- The exercise: Recast the records below as a JSON list of strings with one string per line, skipping blank lines and leaving out the pictures.

- Input:
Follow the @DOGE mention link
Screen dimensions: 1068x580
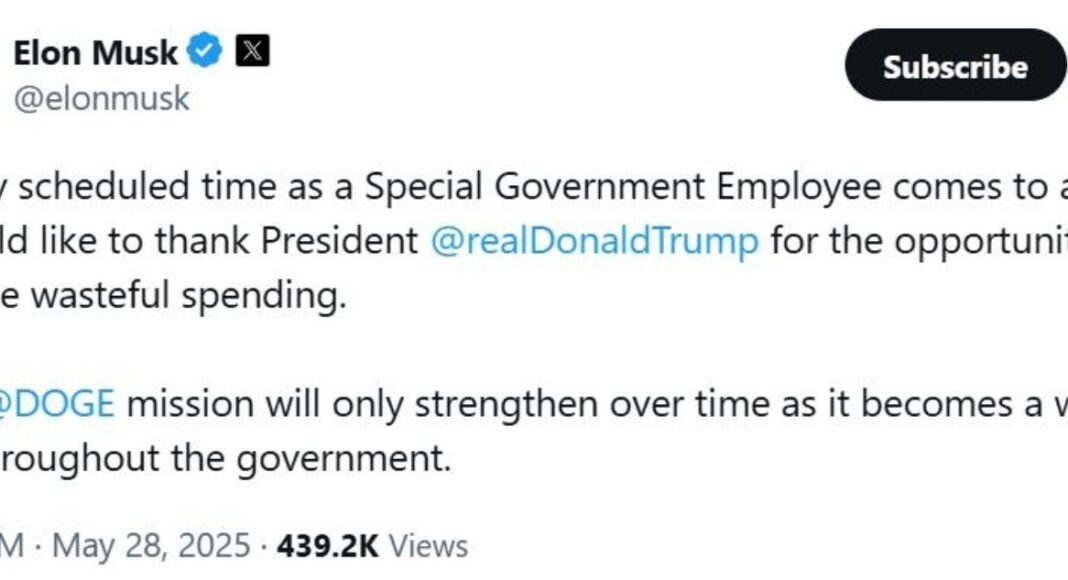coord(60,403)
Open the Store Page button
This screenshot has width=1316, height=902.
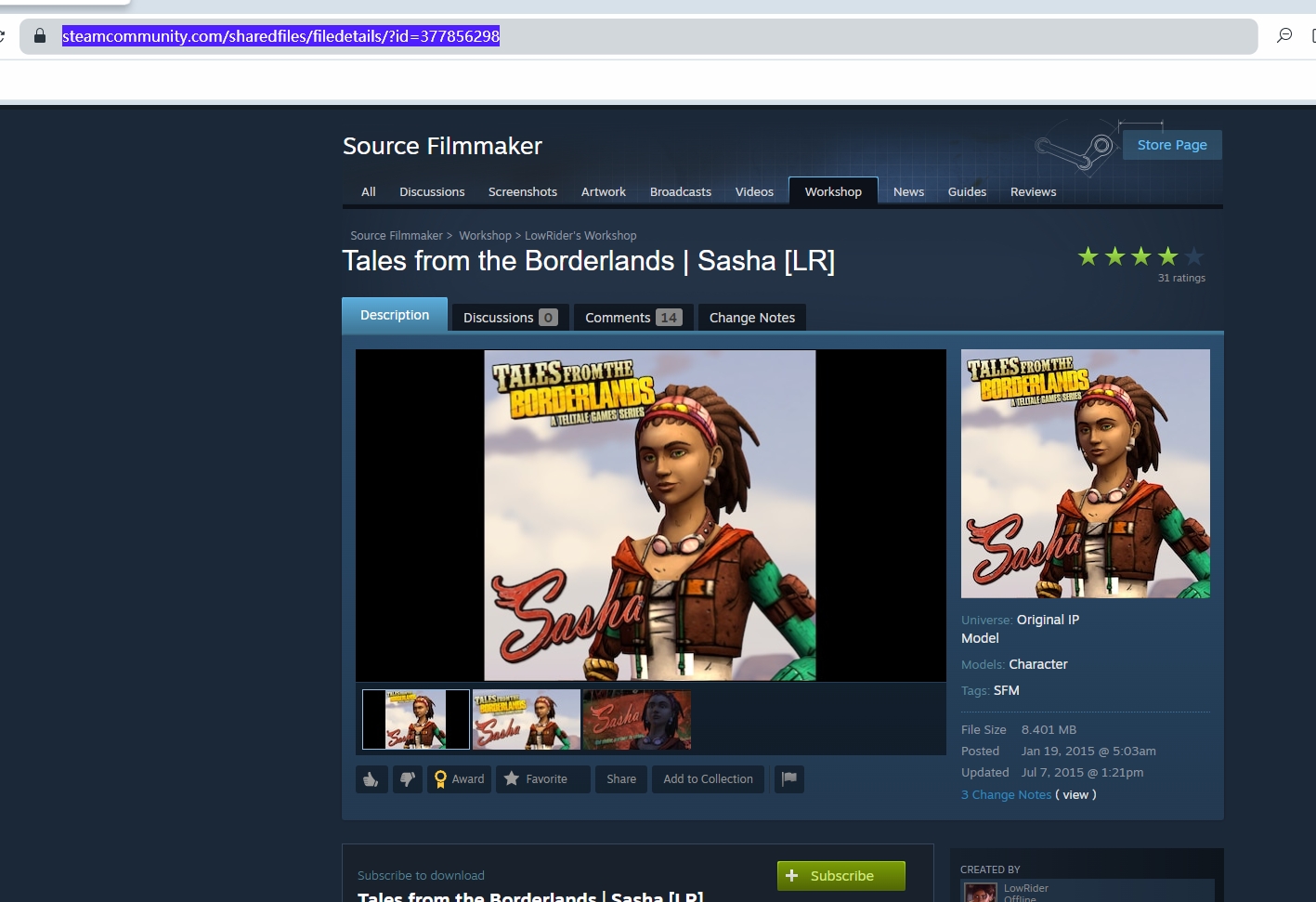pos(1171,145)
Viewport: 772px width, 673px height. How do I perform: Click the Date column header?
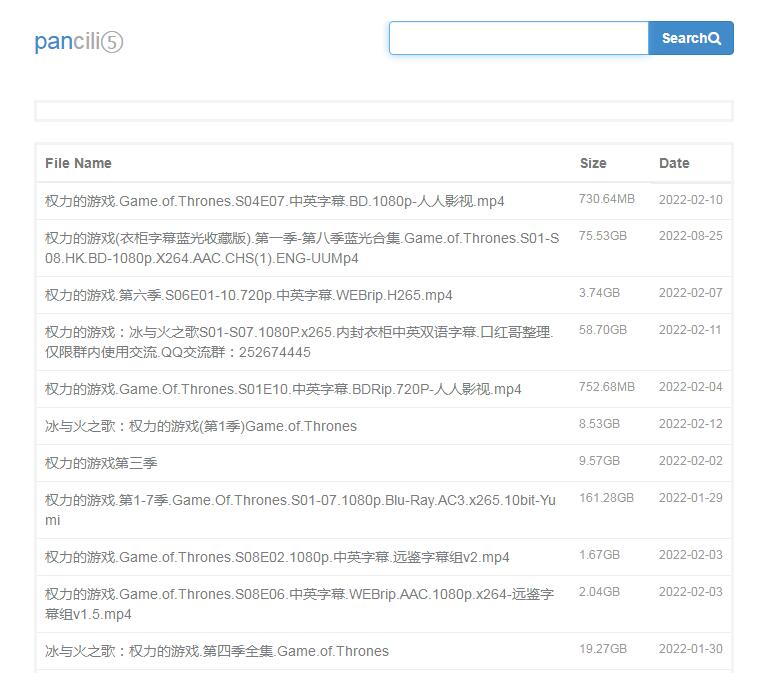click(x=674, y=163)
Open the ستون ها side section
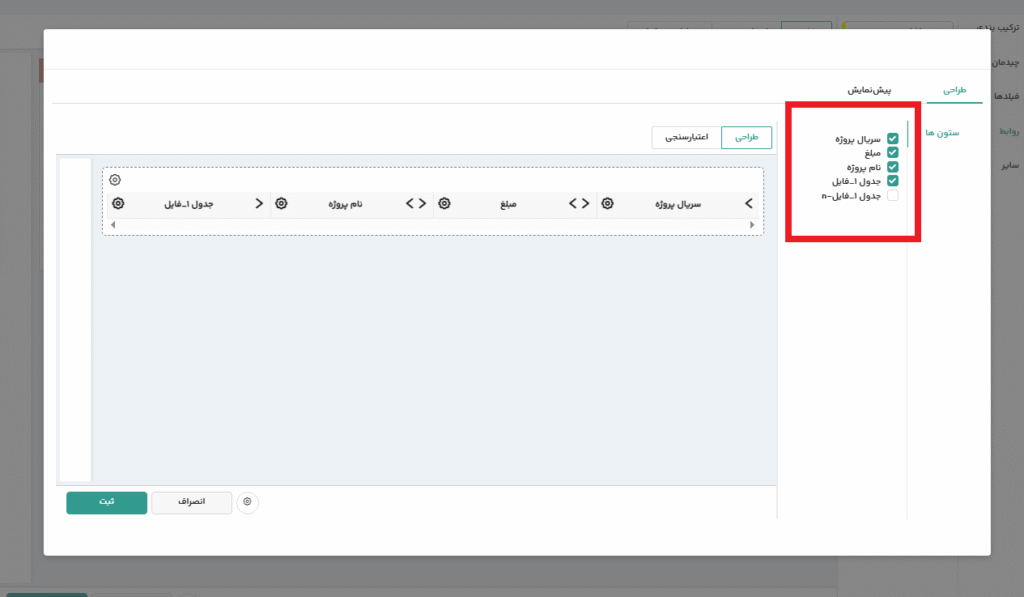This screenshot has height=597, width=1024. (x=940, y=132)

- Answer below:
[
  "Follow the @DOGE mention link",
  "Screen dimensions: 1068x580",
  "coord(60,403)",
  "Open the Store Page button",
  "This screenshot has width=1316, height=902.",
  "pos(1171,145)",
  "Viewport: 772px width, 673px height. How do I perform: Click the Date column header?",
  "click(x=674, y=163)",
  "Open the ستون ها side section",
  "This screenshot has height=597, width=1024. (x=940, y=132)"
]